Entscheidungsstichwort (Thema)
Vorlage zur Vorabentscheidung. Straßenverkehr. Harmonisierung bestimmter Sozialvorschriften. Nichtanwendung der Verordnung auf Beförderungen im Straßenverkehr mit Fahrzeugen, die zur Personenbeförderung im Linienverkehr verwendet werden, wenn die Linienstrecke nicht mehr als 50 km beträgt. Fahrzeug, das gemischt verwendet wird. Extraterritoriale Sanktion. Verstoß, der im Staatsgebiet eines Mitgliedstaats festgestellt und im Staatsgebiet eines anderen Mitgliedstaats begangen wurde. Grundsatz der Gesetzmäßigkeit im Zusammenhang mit Straftaten und Strafen. Kontrollgerät im Straßenverkehr. Pflicht, die Fahrerkarte einzustecken. Pflicht, den Kontrollbeamten auf Verlangen die Fahrerkarte vorzulegen.
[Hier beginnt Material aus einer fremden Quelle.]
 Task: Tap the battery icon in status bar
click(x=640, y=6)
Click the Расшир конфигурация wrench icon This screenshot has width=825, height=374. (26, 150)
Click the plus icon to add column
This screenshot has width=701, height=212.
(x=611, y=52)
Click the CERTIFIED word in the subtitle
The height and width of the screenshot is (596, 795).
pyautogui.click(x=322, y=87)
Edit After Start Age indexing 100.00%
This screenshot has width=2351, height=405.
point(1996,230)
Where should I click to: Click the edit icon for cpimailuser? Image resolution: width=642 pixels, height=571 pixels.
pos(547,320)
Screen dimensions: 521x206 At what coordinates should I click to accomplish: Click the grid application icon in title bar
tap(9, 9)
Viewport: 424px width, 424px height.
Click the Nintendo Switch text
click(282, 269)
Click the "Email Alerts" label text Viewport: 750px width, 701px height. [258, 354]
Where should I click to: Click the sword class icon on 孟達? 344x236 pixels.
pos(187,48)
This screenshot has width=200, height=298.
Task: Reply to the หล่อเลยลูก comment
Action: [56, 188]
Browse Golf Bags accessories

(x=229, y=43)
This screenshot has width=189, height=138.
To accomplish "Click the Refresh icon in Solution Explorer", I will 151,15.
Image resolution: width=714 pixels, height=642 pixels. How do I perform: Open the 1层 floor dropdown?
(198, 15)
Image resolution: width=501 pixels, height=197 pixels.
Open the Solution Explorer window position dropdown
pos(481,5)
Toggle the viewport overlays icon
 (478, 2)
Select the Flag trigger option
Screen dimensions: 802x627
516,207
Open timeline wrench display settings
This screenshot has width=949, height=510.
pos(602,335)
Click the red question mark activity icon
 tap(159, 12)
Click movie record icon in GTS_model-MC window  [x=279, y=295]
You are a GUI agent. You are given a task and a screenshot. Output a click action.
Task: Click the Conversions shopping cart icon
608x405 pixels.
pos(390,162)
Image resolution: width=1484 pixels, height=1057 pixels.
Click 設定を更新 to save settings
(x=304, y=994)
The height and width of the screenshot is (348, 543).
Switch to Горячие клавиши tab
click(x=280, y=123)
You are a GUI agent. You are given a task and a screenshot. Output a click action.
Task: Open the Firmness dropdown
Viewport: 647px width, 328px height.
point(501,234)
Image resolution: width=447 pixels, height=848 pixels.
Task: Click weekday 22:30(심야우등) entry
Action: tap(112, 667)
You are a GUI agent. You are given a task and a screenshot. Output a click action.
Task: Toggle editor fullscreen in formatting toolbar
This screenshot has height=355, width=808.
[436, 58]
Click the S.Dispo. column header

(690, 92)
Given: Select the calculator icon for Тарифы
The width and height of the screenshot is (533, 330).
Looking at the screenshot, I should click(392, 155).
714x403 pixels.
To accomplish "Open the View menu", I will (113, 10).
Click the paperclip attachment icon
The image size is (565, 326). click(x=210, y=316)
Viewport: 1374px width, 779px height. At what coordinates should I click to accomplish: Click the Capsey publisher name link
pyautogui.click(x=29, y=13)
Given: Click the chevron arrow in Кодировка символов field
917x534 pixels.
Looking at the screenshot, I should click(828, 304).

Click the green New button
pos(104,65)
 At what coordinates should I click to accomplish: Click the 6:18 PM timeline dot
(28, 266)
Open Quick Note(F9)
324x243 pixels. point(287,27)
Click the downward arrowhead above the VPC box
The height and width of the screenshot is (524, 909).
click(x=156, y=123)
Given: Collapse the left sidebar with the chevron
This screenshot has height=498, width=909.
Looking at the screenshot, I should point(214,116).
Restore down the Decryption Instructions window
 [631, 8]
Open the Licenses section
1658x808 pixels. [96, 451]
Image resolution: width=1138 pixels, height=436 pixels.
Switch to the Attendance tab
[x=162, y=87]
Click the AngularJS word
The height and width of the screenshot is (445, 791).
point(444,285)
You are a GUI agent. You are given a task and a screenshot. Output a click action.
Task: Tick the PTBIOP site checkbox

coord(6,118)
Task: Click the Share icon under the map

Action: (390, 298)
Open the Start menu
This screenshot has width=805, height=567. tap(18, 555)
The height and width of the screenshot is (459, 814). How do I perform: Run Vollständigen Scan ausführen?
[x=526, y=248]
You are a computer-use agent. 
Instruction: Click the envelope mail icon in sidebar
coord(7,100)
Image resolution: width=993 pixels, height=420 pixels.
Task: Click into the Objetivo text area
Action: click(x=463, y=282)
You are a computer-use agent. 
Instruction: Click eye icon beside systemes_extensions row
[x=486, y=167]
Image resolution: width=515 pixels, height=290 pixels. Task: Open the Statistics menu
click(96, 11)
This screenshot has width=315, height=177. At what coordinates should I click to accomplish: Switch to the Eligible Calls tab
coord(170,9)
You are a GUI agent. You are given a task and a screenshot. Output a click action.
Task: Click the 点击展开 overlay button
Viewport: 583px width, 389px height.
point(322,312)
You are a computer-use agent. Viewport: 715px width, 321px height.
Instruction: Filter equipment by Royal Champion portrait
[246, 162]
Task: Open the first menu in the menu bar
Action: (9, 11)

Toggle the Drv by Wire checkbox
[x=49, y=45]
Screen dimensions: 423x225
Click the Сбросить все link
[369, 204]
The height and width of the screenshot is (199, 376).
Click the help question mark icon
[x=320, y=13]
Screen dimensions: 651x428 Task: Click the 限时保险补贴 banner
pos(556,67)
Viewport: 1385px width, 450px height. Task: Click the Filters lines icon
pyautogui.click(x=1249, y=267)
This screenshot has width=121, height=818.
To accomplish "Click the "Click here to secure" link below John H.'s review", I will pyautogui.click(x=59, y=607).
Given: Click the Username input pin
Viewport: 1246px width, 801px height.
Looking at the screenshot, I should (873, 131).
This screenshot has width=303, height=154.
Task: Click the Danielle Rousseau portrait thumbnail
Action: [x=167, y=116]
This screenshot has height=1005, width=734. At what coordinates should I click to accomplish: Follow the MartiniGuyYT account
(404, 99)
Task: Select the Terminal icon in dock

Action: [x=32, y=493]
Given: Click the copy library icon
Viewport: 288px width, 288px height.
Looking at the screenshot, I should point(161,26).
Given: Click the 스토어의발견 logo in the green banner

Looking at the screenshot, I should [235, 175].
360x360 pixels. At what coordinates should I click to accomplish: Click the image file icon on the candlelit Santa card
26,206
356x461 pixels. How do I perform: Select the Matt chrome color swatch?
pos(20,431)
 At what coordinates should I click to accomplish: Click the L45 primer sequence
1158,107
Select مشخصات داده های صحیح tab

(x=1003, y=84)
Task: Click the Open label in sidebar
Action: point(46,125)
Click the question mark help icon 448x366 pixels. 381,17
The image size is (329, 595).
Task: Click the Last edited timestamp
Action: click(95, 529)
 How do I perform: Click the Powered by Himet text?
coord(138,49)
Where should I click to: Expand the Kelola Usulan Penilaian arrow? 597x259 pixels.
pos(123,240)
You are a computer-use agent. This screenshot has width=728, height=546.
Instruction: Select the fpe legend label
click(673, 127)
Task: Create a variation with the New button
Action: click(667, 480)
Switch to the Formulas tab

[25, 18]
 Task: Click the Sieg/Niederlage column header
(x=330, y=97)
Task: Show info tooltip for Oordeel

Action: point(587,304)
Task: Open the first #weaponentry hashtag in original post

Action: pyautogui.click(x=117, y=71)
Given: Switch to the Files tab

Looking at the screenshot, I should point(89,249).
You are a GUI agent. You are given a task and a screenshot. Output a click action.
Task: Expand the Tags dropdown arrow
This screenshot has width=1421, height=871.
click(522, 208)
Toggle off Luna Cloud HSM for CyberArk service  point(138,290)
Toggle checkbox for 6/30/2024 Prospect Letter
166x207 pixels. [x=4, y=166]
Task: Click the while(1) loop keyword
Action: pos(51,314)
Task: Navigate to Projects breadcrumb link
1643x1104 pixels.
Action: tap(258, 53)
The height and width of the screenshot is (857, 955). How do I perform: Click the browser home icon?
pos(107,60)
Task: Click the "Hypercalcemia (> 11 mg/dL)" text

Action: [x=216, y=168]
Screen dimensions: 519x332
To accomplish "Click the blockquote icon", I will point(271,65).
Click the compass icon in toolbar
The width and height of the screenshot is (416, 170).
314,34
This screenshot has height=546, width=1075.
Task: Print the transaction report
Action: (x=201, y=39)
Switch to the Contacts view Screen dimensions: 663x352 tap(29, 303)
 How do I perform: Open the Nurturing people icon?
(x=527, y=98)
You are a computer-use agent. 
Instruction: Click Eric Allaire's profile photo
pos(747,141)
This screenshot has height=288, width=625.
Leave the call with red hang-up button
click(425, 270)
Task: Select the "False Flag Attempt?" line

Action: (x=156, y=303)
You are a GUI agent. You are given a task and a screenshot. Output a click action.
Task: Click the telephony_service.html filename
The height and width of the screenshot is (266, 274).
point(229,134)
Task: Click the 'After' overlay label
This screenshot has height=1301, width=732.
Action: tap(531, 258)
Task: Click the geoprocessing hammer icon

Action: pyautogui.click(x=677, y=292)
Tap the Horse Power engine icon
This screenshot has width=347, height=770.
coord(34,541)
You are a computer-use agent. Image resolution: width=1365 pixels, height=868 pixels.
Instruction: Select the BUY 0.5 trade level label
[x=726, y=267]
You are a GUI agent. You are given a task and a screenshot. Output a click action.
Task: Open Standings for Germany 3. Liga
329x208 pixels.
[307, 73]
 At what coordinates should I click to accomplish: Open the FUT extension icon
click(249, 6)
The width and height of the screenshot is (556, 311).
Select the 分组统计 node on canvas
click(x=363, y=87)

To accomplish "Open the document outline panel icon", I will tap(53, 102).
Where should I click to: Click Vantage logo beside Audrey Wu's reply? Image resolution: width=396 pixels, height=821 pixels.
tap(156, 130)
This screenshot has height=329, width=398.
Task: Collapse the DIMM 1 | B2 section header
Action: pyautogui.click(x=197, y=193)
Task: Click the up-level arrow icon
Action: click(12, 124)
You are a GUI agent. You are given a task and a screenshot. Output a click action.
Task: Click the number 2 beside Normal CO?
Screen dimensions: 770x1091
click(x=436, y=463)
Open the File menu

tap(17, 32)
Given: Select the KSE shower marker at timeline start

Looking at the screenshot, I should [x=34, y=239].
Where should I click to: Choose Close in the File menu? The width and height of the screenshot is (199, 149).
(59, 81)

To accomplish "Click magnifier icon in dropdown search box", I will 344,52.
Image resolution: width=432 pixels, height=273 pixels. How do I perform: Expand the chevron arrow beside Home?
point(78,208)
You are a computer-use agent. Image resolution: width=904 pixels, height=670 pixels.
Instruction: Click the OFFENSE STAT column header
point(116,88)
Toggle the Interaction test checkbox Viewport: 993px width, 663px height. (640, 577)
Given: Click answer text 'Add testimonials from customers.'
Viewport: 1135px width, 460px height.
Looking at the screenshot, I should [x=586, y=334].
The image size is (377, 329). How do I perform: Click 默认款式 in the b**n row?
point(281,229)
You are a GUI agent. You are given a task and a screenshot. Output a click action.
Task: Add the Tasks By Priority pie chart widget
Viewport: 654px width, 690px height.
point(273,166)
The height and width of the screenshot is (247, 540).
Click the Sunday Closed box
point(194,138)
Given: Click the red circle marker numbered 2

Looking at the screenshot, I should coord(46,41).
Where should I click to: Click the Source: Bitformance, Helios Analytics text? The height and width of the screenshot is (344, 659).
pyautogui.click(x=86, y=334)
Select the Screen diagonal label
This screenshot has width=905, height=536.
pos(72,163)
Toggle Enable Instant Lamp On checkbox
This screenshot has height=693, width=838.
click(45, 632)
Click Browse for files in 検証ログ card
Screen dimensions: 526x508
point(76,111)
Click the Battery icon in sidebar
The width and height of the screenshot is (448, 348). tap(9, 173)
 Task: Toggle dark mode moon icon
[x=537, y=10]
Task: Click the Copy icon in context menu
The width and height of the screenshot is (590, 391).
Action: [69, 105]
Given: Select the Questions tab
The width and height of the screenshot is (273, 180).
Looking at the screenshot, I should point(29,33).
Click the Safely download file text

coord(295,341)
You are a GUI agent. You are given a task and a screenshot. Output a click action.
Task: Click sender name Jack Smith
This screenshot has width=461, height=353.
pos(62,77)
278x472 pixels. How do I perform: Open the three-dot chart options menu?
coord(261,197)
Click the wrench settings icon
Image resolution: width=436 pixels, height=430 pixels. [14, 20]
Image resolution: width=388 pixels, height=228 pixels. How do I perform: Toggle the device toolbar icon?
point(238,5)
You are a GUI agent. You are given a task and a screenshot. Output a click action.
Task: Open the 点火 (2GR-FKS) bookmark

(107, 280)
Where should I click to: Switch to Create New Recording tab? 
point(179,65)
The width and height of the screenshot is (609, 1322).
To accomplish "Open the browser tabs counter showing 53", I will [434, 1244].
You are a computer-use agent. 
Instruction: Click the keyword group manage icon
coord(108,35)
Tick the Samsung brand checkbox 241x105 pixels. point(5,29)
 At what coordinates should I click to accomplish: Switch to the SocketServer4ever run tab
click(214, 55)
Unterbliebenes Einstecken der Fahrerkarte in das Kontrollgerät an mehreren der 28 Tage, die der Kontrolle vorausgehen
Normenkette
Verordnung (EG) Nr. 561/2006 Art. 3 Buchst. a, Art. 19 Abs. 2; EWGV 3821/85 Art. 15 Abs. 2, 7
Beteiligte
Ministère public (Sanctions extraterritoriales) |
Tenor
1. Art. 3 Buchst. a der Verordnung (EG) Nr. 561/2006 des Europäischen Parlaments und des Rates vom 15. März 2006 zur Harmonisierung bestimmter Sozialvorschriften im Straßenverkehr und zur Änderung der Verordnungen (EWG) Nr. 3821/85 und (EG) Nr. 2135/98 des Rates sowie zur Aufhebung der Verordnung (EWG) Nr. 3820/85 des Rates ist dahin auszulegen, dass ein Fahrer, der in den Geltungsbereich dieser Verordnung fallende Beförderungen im Straßenverkehr durchführt, auch dann verpflichtet ist, gemäß Art. 15 Abs. 2, 3 und 7 der Verordnung (EG) Nr. 3821/85 des Rates vom 20. Dezember 1985 über das Kontrollgerät im Straßenverkehr in der durch die Verordnung Nr. 561/2006 geänderten Fassung den Kontrollbeamten auf Verlangen die Fahrerkarte, die Schaublätter und alle für den laufenden Tag und die vorausgehenden 28 Tage erstellten Aufzeichnungen vorzulegen, wenn er während dieses Zeitraums mit demselben Fahrzeug auch Personen im Linienverkehr mit einer Streckenlänge von nicht mehr als 50 km befördert hat.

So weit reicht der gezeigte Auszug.